Misgivings on eliminating IS

Ahmed Al-Jarallah – Editor-in-Chief, the Arab Times
Ahmed Al-Jarallah – Editor-in-Chief, the Arab Times

CURRENTLY, there are two international coalitions fighting against the ISIL and both of them have yet to succeed in eliminating the group.  In fact, the group continues to expand despite the intense bombardment.

 This is what happened to every group like ISIL. — because every battle against these groups in the last three decades served the interests of some countries.  It happened in Afghanistan after the 2001 incident and the same scenario recurred in Iraq.

These groups continued to take advantage of contradictory international positions under the pretext of fighting against the enemy — similar to the way Hezbollah operates in Lebanon, the Houthis in Yemen, al-Qaeda in Iraq and al-Shabaab Movement in Somalia.

Unfortunately, such a coalition of countries against terrorism has been unable to crush groups like ISIL and Taleban despite its military and financial powers.  It is more astonishing to see nations being prone to massacres and murders, whereas investments are made under these circumstances just to serve the interests of some parties like what occurred in Iran over the past years.

Various countries have imposed embargo on Iran.  They accused Iran of nurturing terrorism and protecting al-Qaeda, only to remove it from the blacklist after signing a pact concerning its nuclear project. These countries intentionally forgot their role in terms of international law violations, especially the laws on terrorism.

Actually, the two international coalitions are striving to acquire the largest possible percentage of interests in the Arab region with the assistance of divided Arab countries; while their people are flattened by fire coming from both the coalition and terrorism.

In a bid to justify the inability to differentiate between those posing threat to their existence, groups that precede the ISIL, such as the Assassins (a medieval sect) and others, are ‘exhumed’ from history to prove a point.  Based on this completely unrealistic concept, we heard an outstanding official saying, “It will take about 30 years to eliminate this group (ISIL).”  We also heard another official saying sarcastically, “It is impossible to eliminate ISIL and all that can be done is to stop its expansion and besiege the group.”

Arabs or not, these people read history books and apply whatever they have deduced from these books on the current world.  The difference is that when it comes to medieval sects, groups like the Assassins thrived for long by taking advantage of the vast geographical circumstances and primitive military technology.  Above all, this sect did not establish its own State.

In the current world, the ISIL has benefited from the political division in Iraq and the absence of a State in Syria.  This has enabled the group to occupy areas under its control and to announce the establishment of a State.

This happened when the United States of America and its allies hesitated to fight against the group, because it saw a way to further strengthen Israel’s security and then achieve its ultimate objective — to declare the Jewish State.

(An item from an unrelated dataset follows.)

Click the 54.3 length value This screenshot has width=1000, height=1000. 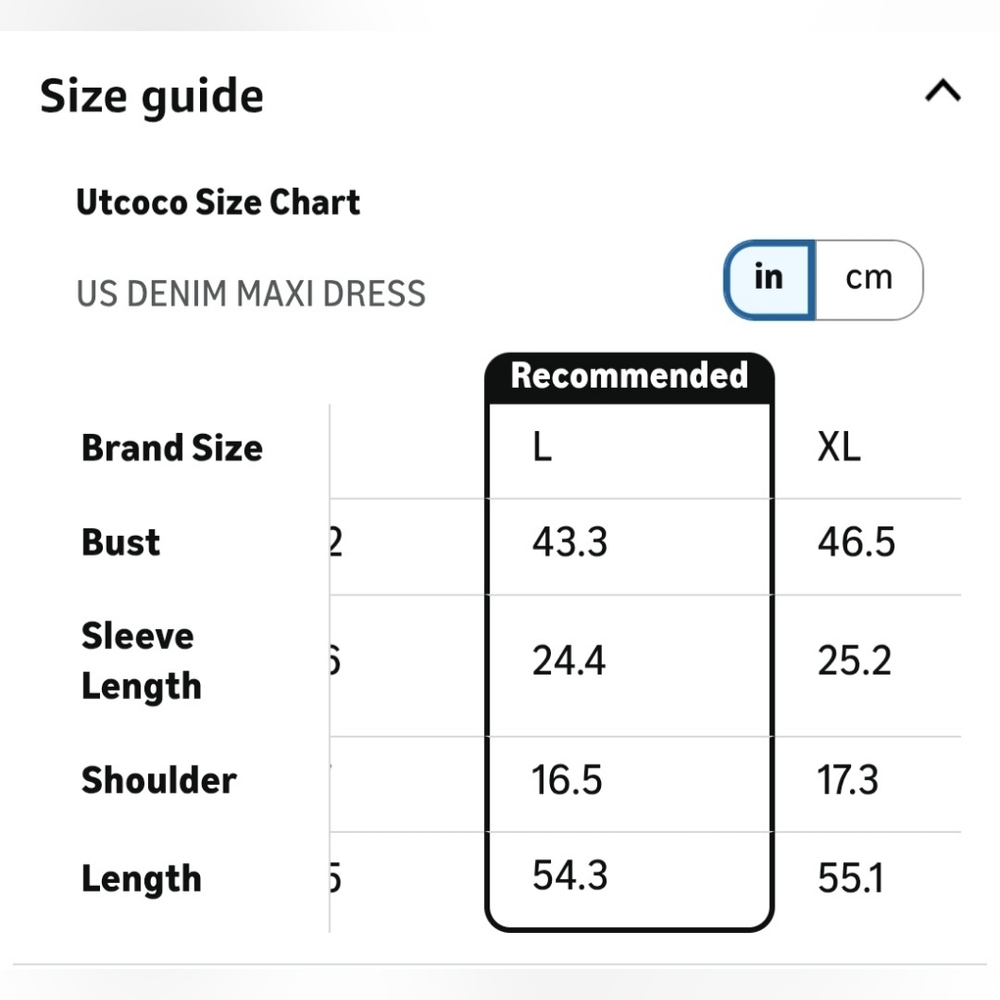click(x=570, y=875)
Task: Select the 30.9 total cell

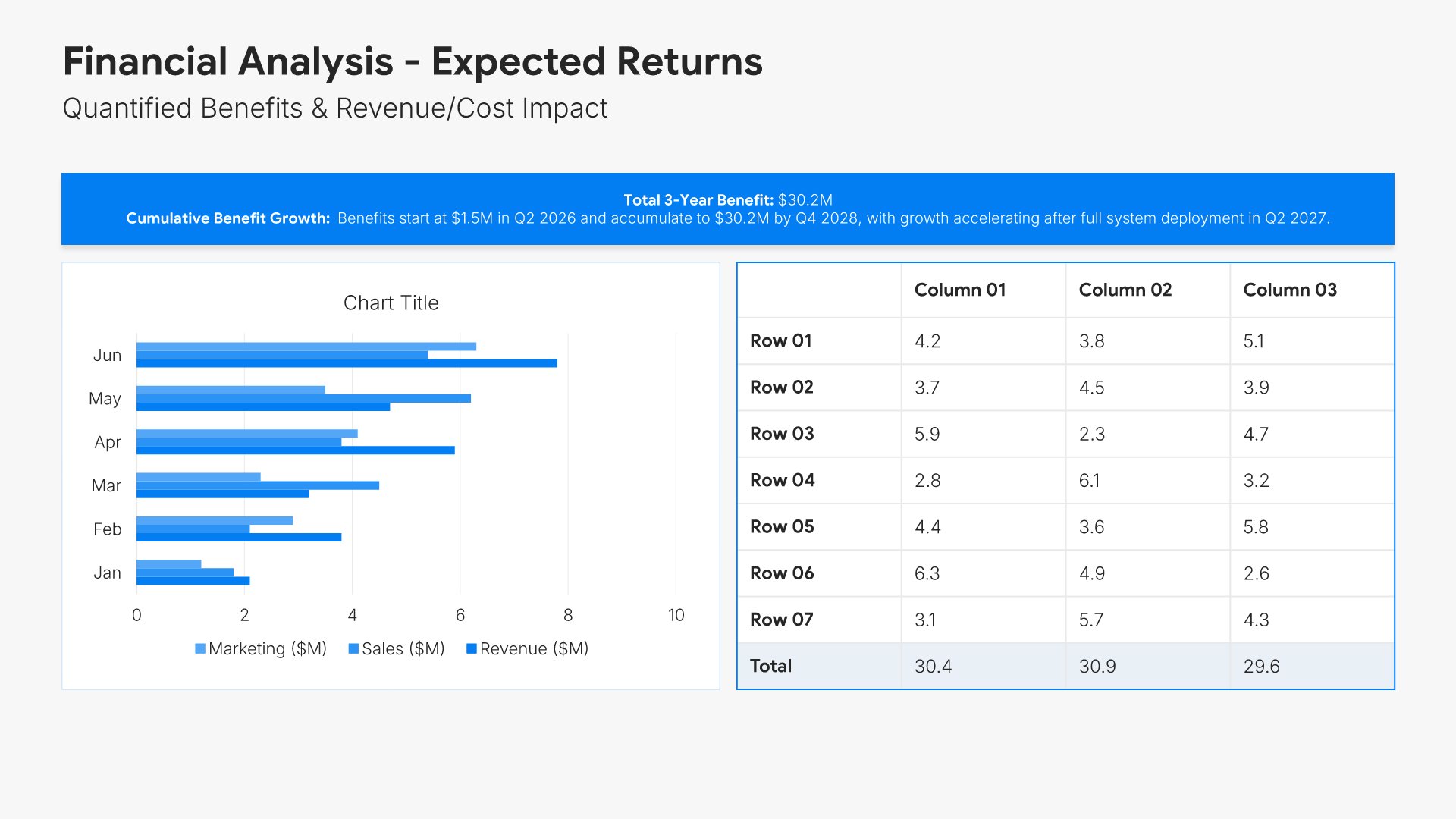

On the other hand, Russia, together with Iran and other allies, said:  “Some ceramic breaks for the Arabs to fight each other.  Whenever they become weak, we get closer to achieving our goals.”

After being flattened by the ISIL fire, these countries have started to call for fighting against the group; yet they continue to strive towards serving their interests through the group rather than protecting their people.

Despite the crowding of military jets over the skies of Iraq and Syria, there is no indication that this group will be eliminated anytime soon.  It will never happen unless the game of interests is set aside.  These countries should put the destiny, security and stability of their people into perspective.  Only then we can say that the intention to combat terrorism is sincere and serious.